L’Éthiopie, pays de 130 millions d’habitants, deuxième population du continent, économie en expansion soutenue, vient de formaliser avec le PNUD une coopération stratégique pour faire progresser son programme d’énergie nucléaire à des fins pacifiques. Une démarche qui n’est pas anodine. C’est le signal que l’Éthiopie se projette désormais dans une catégorie de nations, encore rare sur le continent africain, qui considèrent l’atome civil comme un levier de développement structurel, pas comme une option lointaine ou symbolique.
Lire aussi : L’Éthiopie mise sur le nucléaire pour diversifier son mix énergétique
Sandokan Debebe, commissaire en chef de la Commission éthiopienne de l’énergie nucléaire, pose le diagnostic avec une clarté qui dit l’urgence: une économie en pleine expansion a besoin d’un approvisionnement électrique fiable et durable. Une formulation qui condense en une phrase le paradoxe dans lequel se trouvent de nombreuses économies africaines à forte croissance, elles se développent plus vite que leurs infrastructures énergétiques ne peuvent les suivre, créant des goulots d’étranglement qui freinent précisément les secteurs qu’elles cherchent à dynamiser.

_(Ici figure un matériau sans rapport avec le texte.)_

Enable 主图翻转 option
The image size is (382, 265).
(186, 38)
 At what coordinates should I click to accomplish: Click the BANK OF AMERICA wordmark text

L’Éthiopie a investi massivement dans l’hydroélectrique, le barrage de la Renaissance en est l’expression la plus visible. Mais cette dépendance à une seule source crée sa propre vulnérabilité climatique. L’énergie nucléaire représente, dans cette logique, une diversification à la fois stable, prévisible et décarbonée.
Lire aussi : Burkina Faso. Usages pacifiques de l’énergie nucléaire: la loi avant les centrales, alertent des experts
Ce que la réunion avec le PNUD révèle, c’est la méthode choisie par Addis-Abeba pour avancer. Pas une déclaration d’intention isolée, mais la construction d’un cadre institutionnel. Celui-ci se traduit par l’élaboration de politiques, la sensibilisation publique, la mobilisation des parties prenantes, le renforcement des capacités. Si le PNUD ne finance pas des réacteurs, il structure les conditions politiques, sociales et institutionnelles qui permettent à un État de prendre les décisions de long terme que le nucléaire exige.
Le fait que Sandokan Debebe, commissaire en chef de la Commission éthiopienne de l’énergie nucléaire, ait explicitement mentionné la contribution de l’énergie nucléaire à la réalisation de la «Vision Éthiopie numérique 2030» dit quelque chose de précis sur la cohérence stratégique de l’approche. L’Éthiopie ne cherche pas seulement à allumer des ampoules supplémentaires, elle cherche à alimenter une économie numérisée, des centres de données, une agriculture technologiquement avancée, un système de santé moderne. Un niveau de consommation électrique qui n’est pas atteignable avec l’hydroélectrique seul. L’Éthiopie le sait, et elle agit en conséquence.